John Scott, 68, of Topock, Arizona had been arrested last November and extradited to face charges in San Mateo County for murder. He was released from custody Thursday after his case was dismissed due to insufficient evidence, according to prosecutors.

Defense attorney Brian Getz said:

“He submitted to extensive DNA analysis and was cleared.”

On Oct. 30, 1983, sightseers found the body of San Francisco resident Sharon Ray on a beach north of Pescadero Creek Road. She had been sexually assaulted and strangled, according to prosecutors.

Ray was last seen one day before she was found dead, in San Francisco’s Tenderloin neighborhood getting into a station wagon.

Investigators determined Scott, who was 35 years old at the time, matched the description of the station wagon driver.
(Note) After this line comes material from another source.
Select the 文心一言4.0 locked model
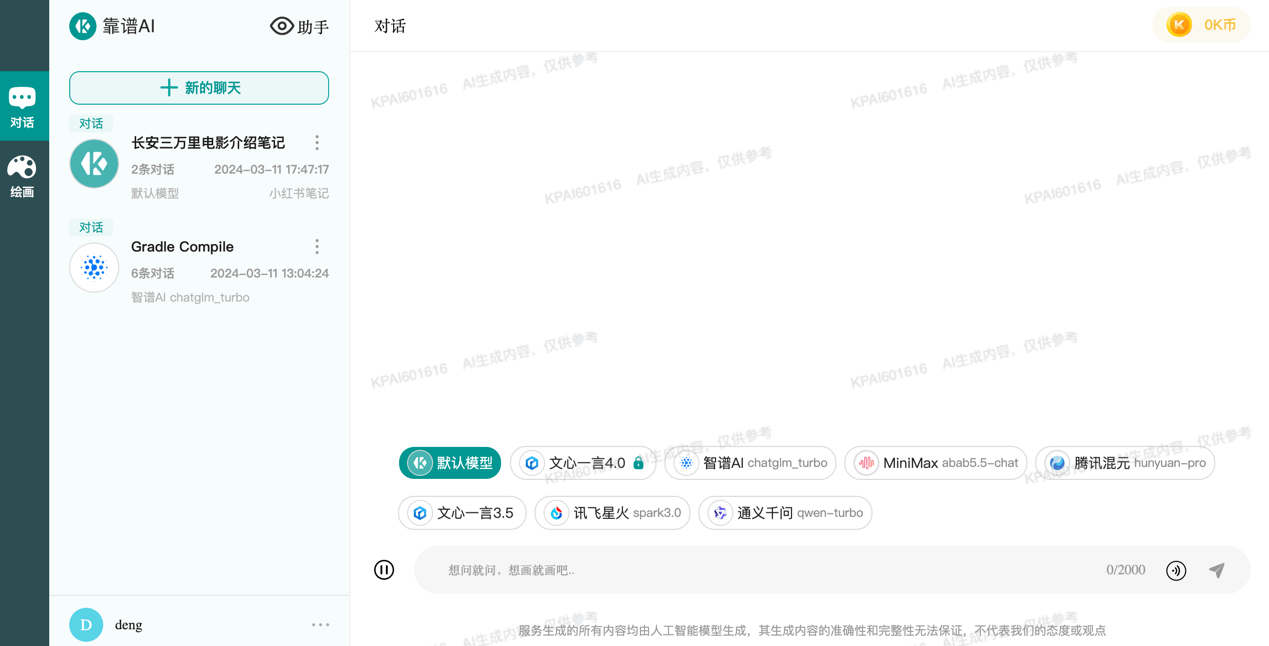1269x646 pixels. click(x=583, y=463)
He was arrested as a suspect in her murder, but later released because there was insufficient evidence to prosecute him at the time, prosecutors said.

Last February, investigators reopened the decades-old murder case after the sheriff’s office’s forensic lab was able to analyze DNA found on Ray.

When the DNA evidence did not match any in a national database, investigators obtained Scott’s DNA evidence from a Gatorade bottle. The evidence garnered a tentative positive match to fluid found on Ray, according to prosecutors.

Although Scott is no longer a suspect in Ray’s murder, Getz said the outcome was no victory:

“It’s never a victory, when an innocent person like Sharon Ray dies and they don’t know who did it.”